• [THE REQUEST]: Rewrite the part of the GE moving-averages text that begins with "For the next" and ends with "in the stock.", putting "trader" wherever "investor" appears.

• [EXCERPTED TEXT]:
────────────────────

However, as we can see, the reality of the situation is that GE was met by resistance, and then continued to decline. Reducing the position would have locked in some profits, but left us with the bulk of our investment intact. If the stock reversed and continued to climb, we would not miss the boat entirely. Of course, you may be asking, now what? Moving averages can also be a valuable tool in assessing an entry or exit point on a stock.

A moving averages is just that; it is a trend line that is calculated by computing the moving average during some specified time period.The 50-day moving average and the 200-day moving average are two very popular time frames. The 50-day trend line is the red (longer) line on the chart above. It can be used as a support and resistance line in conjunction with other technical indications. Going back to the previous example, GE has met resistance and we trimmed our position.  Now, if our technical system incorporated moving averages, we can see that GE found momentary support on the 50-day moving average in early-to-mid March. If the stock falls below that trend line, we would look to sell a portion of the original position. And consequently, these actions locked in profits on the remaining position.  The assumption being, that we never want to fully sell out of the position, if we like it because of the company’s solid underlying fundamentals. However, there is no reason to just buy-and-hold it, and not try to maximize profit potential.

For the next few months from March to May, GE pretty much traded right around its 50-day moving average.  In June, it started to decline, and continued to do so until it found support on its 200-day moving average. This trend line also coincides with the original support line derived from the lows experienced in September and November.  At this point, the investor may be looking to start adding to the position again. And that may be a prudent move assuming those support levels are held.  If they are broken, it may be wise to sell the remaining position, and await some sort of bottoming out in the stock.

────────────────────

• [MATERIAL PROVIDED]:

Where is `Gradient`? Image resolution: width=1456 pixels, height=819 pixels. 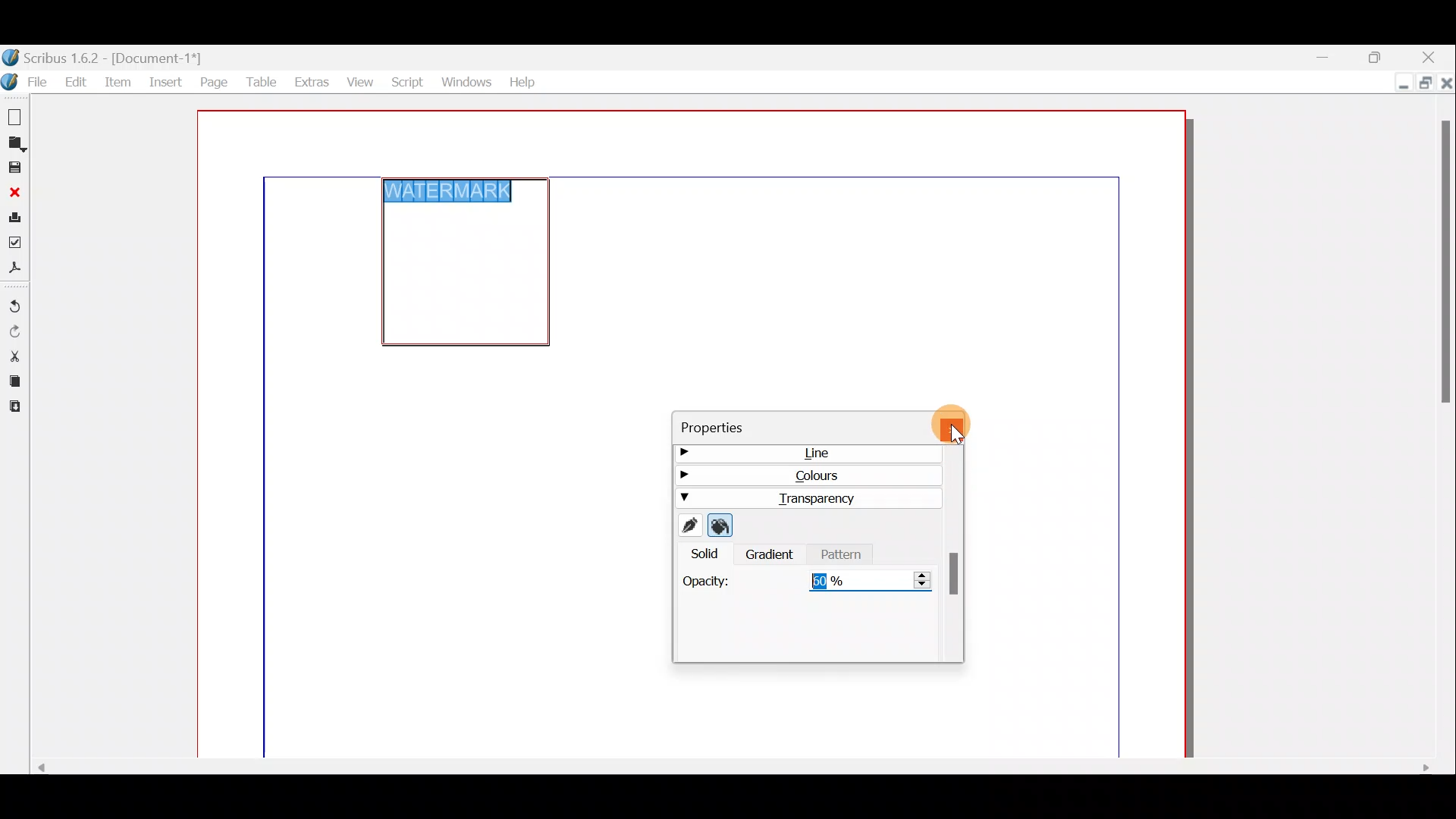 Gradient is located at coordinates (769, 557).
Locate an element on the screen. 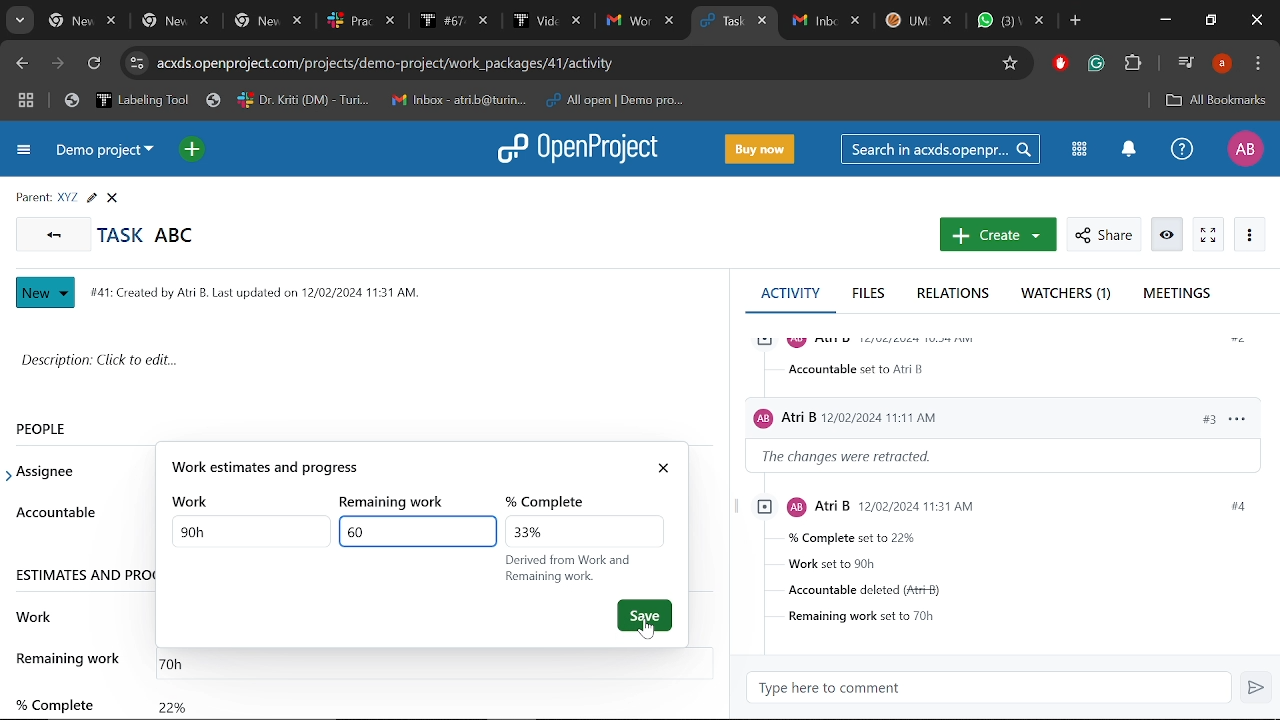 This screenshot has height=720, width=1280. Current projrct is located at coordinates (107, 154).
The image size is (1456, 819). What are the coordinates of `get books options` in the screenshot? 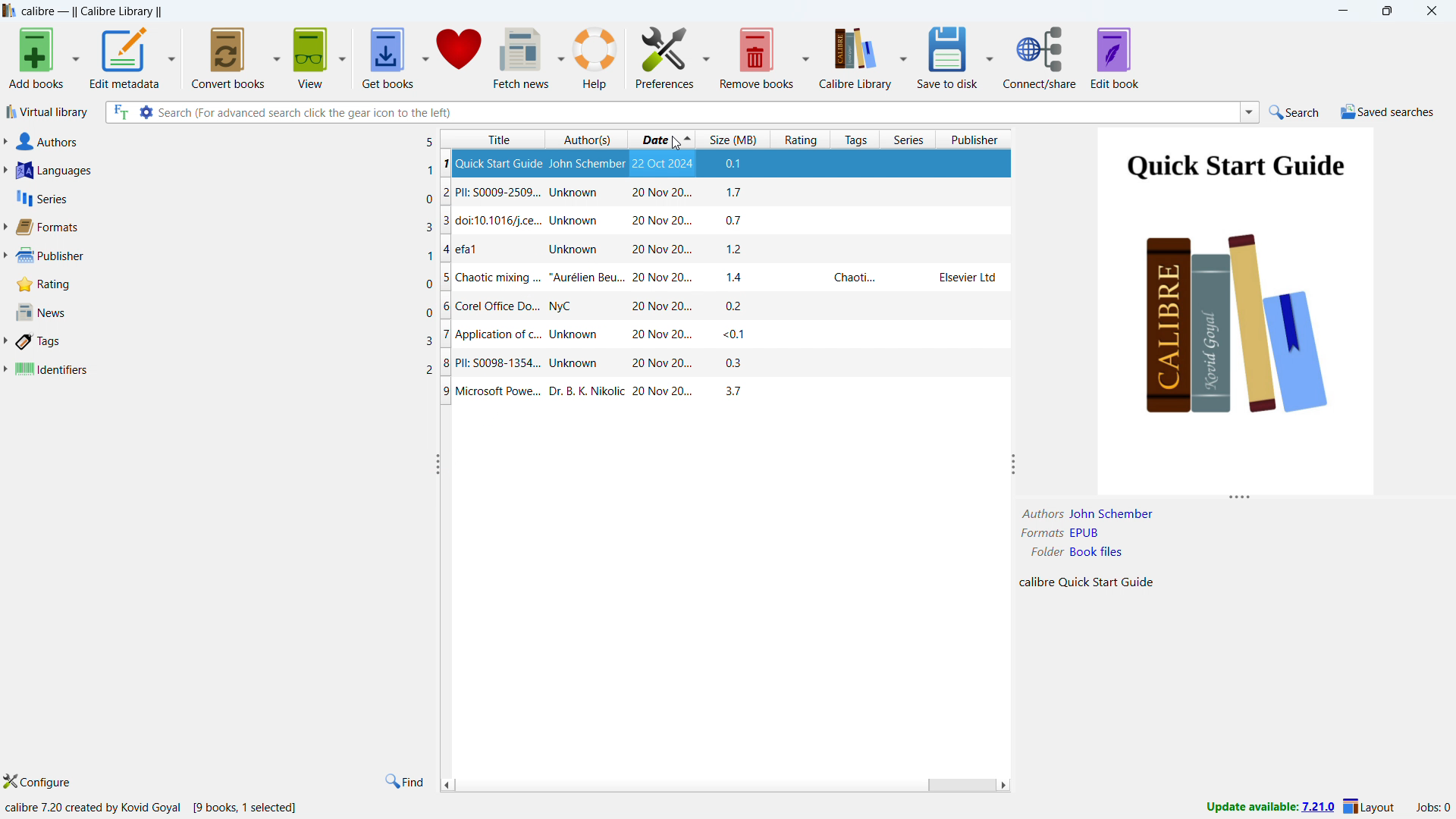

────────────────────

• [WRITTEN REPLY]:
For the next few months from March to May, GE pretty much traded right around its 50-day moving average.  In June, it started to decline, and continued to do so until it found support on its 200-day moving average. This trend line also coincides with the original support line derived from the lows experienced in September and November.  At this point, the trader may be looking to start adding to the position again. And that may be a prudent move assuming those support levels are held.  If they are broken, it may be wise to sell the remaining position, and await some sort of bottoming out in the stock.